Diep uit haar doezel, schokte Mathilde wakker. En een stem, die haar vreemd scheen, zij lachend luide:

—Mathilde, wij zijn er … Was-je in slaap gevallen? Zij kwam tot zich-zelve, ernstig en kriegelig. Het was Jozef, die tegen haar sprak; hij had zijn hand op haar knie gelegd, om haar wakker te maken. Zij keek op; zij vond t' akelig donker, het was koud, het woei. Zij begreep niet, wat er eigenlijk met haar gebeurd was. Zij drukte Jozefs hand te-rug, die hij zelf niet gauw genoeg te-rug nam. Haar vader stond op om uit te stappen; Jans hield, met een brommerig gezicht, de deur al open. De oude heer hoestte erg.
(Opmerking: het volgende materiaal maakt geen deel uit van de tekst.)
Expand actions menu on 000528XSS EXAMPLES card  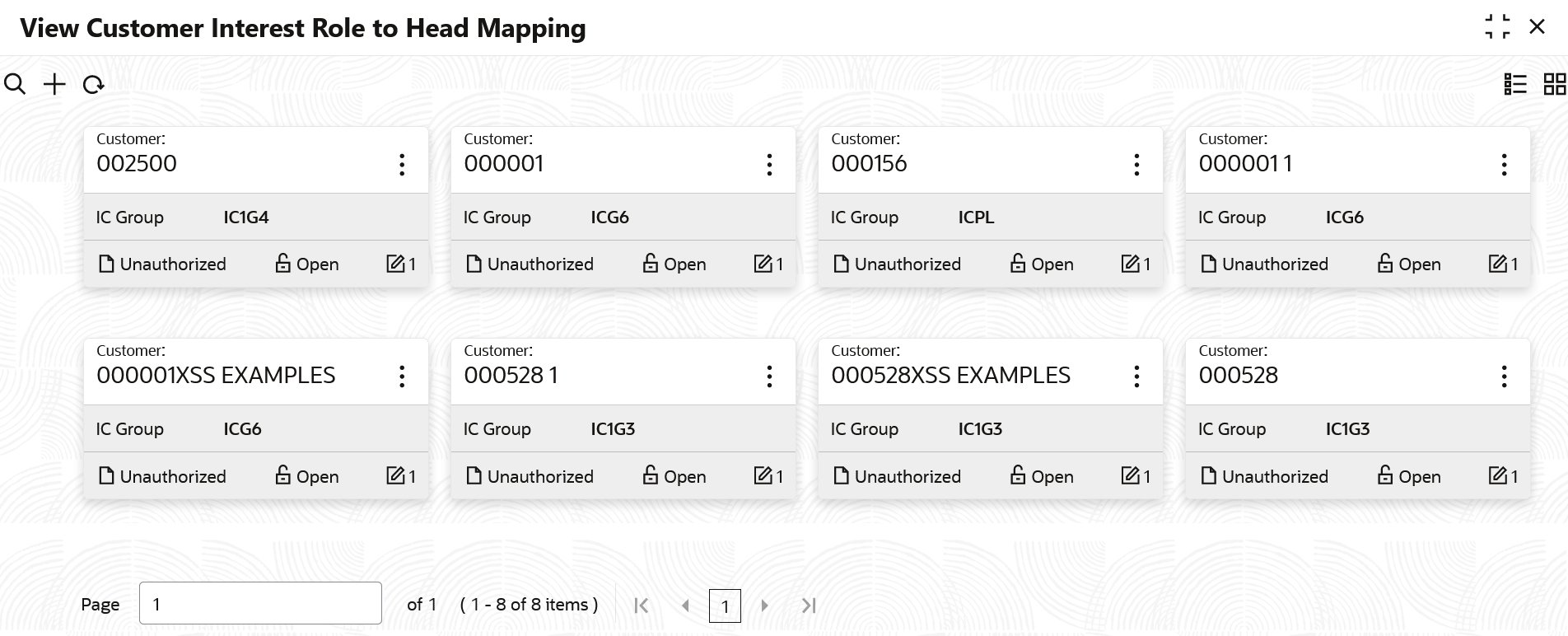click(1136, 376)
—O God, vader, u heeft stellig vreeselijk kou gevat. Wij hadden het ook nooit moeten doen, nee nooit!, zei Mathilde, die uit haar humeur was. Zij sprong op den grond, vlak achter haar vader, voorbij Jozefs hand, die haar steunen wilde. Zij drong zich naast haar vader in den gang, vol onstuimig bezorgde vragen. Mankeerde hij nog niet iets? Was hij niet stijf, had hij nergens pijn? Ze hadden dien ongelukkigen toer nooit moeten doen, 't was ook een vreemd idee geweest van Jozef nu de herfst al in 't land kwam. Zij stootte haar vader zachtjes door de deur van de achterkamer. Jans had ten minste voor wat vuur gezorgd; dat was goed. Zij nam den oude heer zijn hoed en overjas en boeffante af en zette hem in zijn leuningstoel hij de kachel. Daarna, nog met haar hoed op, rende zij naar boven, kwam te-rug met zijn pantoffels en sjamberloek, trok zelve zijn schoenen uit, hielp hem verder op zijn gemak. Toen dacht ze er pas aan haar handschoenen en hoed af te doen en naar Jozef te kijken, die stil in de kamer was komen staan, zijn hoed in zijn eene hand, de andere in zijn broekzak frommelend, waar zijn beurs, waaruit hij den koetsier een fooi had gegeven, maar niet plat wilde liggen.

—Als vader zich maar geen ziekte op zijn hals heeft gehaald, zei ze tot

Jozef, nu weer wat kalmer.

—Wel nee, andwoordde hij, geen kwestie van, zoo koud was 't niet. En Jozef nam afscheid om in de club te gaan dineeren. De heer de Stuwen bedankte hem hartelijk voor het ritje. Hij had veel genoten van de buitenlucht. Maar men moest Mathilde haar gang maar laten gaan, dat goede kind!

Dien avond was Mathilde vol bizondere teederheid voor haar vader. Ofschoon hij verzekerde niets te mankeeren, verzorgde zij hem op alle mogelijke manieren. Zij liet hem warme grokjes drinken, liet hem vroeg naar bed gaan, ging nog tweemaal voelen of zijn kruikje heet genoeg was, en kwam nog eens kijken of hij zich wel wel voelde, een half uur na dat hij naar boven was gegaan.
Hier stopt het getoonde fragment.